Medal of Honor Recipient Woody Williams Appreciates City’s Respect

It was heads.

For the first time in five years the individual tossing the coin prior to the kickoff of the Super Bowl turned over a “head” just as West Virginian Woody Williams promised he would.

The 94-year-old Medal of Honor recipient for heroism during the World War II was one of 15 recipients of the country’s highest veteran honor invited to the NFL’s annual championship, and although Williams does not claim a favorite team, the experience was yet another he’ll never forget.

“When we were kids, flipping a coin was a very common thing. We flipped coins to make decisions all of the time,” he said with a chuckle. “We would flip the coin and place it on the back of our hand.

“Everyone kept telling me that, for the past four years, the coin flip was all tails, so I told them I would change that,” he said. “I told them I wasn’t going to flip a tail, so I flipped it, and it turned out to be a heads.”

How Williams became the one to flip the commemorative coin was the biggest honor of all.

On two occasions Williams has been in Wheeling for the Lois Stobbs Memorial Veterans Day Race in November. He is seen here with Wheeling resident Pat Duffy and Morgantown native Edward J. Mechenbier. (Photo provided by Pat Duffy)

“That is something I am very, very proud of and humbled by because the other recipients got together, and they made that decision,” he explained. “I was very honored that my fellow recipients felt I was worthy to represent them. That means a lot to me.

_Extracted data_:
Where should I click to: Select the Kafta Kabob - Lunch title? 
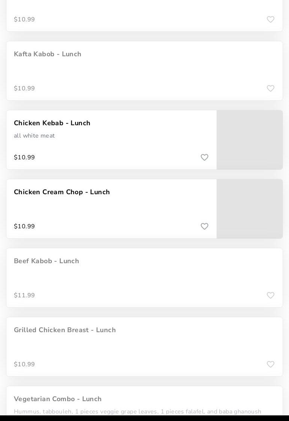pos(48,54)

==

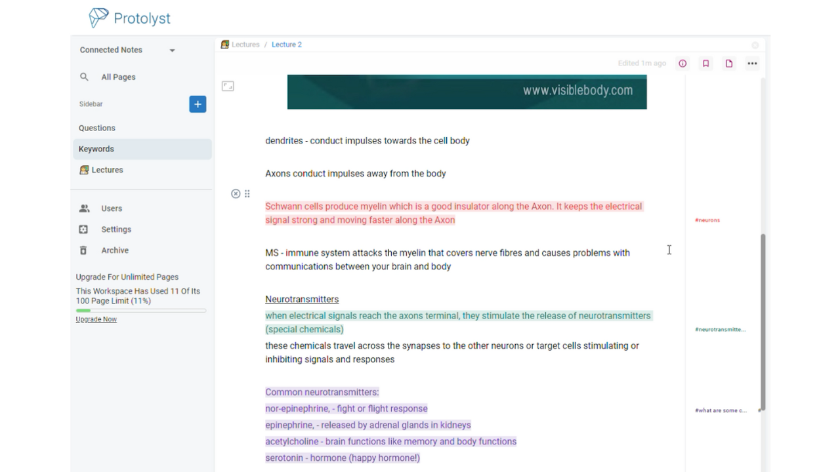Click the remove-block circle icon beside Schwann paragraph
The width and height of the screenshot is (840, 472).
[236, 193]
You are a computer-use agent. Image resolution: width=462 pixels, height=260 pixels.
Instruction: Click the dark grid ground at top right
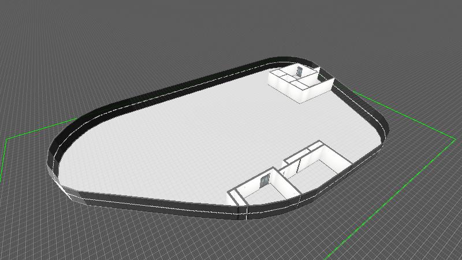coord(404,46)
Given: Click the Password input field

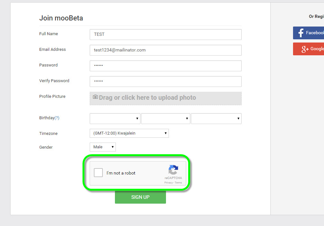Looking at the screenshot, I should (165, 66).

* * *

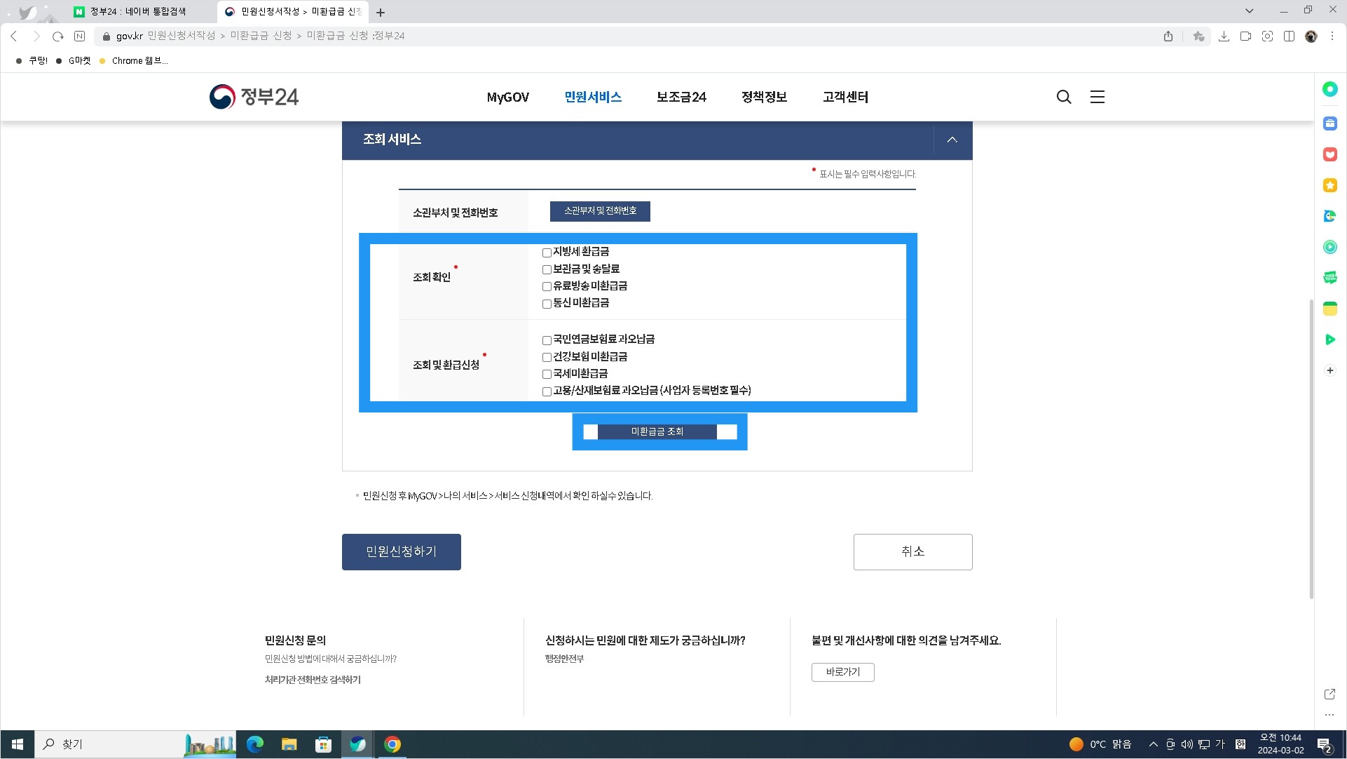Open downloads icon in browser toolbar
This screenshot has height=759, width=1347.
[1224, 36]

_Written request A_:
Copy out the part of the rows that opens with the line containing "You are a computer-use" and closes with the line containing "Looking at the", both of those lines included. Leave the pictures out.
_Written request B_:
Continue the article about Woody Williams and the Super Bowl coin toss from where it stops.

_Expected answer A_:
You are a computer-use agent. Image resolution: width=462 pixels, height=260 pixels.
Instruction: Click the dark grid ground at top right
coord(404,46)
Given: Click the Password input field

Looking at the screenshot, I should (165, 66).

_Expected answer B_:
“After the coin flip, we went to our seats, and they were only 23 rows off the field. They were great seats; I’ll tell you that,” he said. “Except, when the people around me would get all happy about something that happened in the game, they would all stand up, and I couldn’t see a thing! That was the only negative, though, and it meant very much to all 15 of us to be honored in that way before the game.”

Williams has visited Wheeling on two occasions for the annual Lois Stobbs Memorial Veterans Day Race that takes place each November, and he hopes to return to the Friendly City again in the future.

“The Veterans Day Race in Wheeling is really a special event, and it is very patriotic,” Williams said. “The number of people who participate is amazing, especially since the distance for that race is so many miles. I’ve been very impressed both times that I have traveled there for that race.

“Wheeling is very similar to other areas in West Virginia, and that’s something I very much enjoy and admire about the people of our state,” he continued. “We do a pretty good job, I believe, across the country, but the patriotism in West Virginia always has been very impressive to me.”

Williams is scheduled to travel to Texas this week to help break ground on another memorial monument honoring Gold Star family members.

“And we loved having Woody here, and we hope he can come back again,” said race founder Hugh Stobbs. “He’s quite the character and very humble. We were all very honored that he’s accepted our invitation those two years.”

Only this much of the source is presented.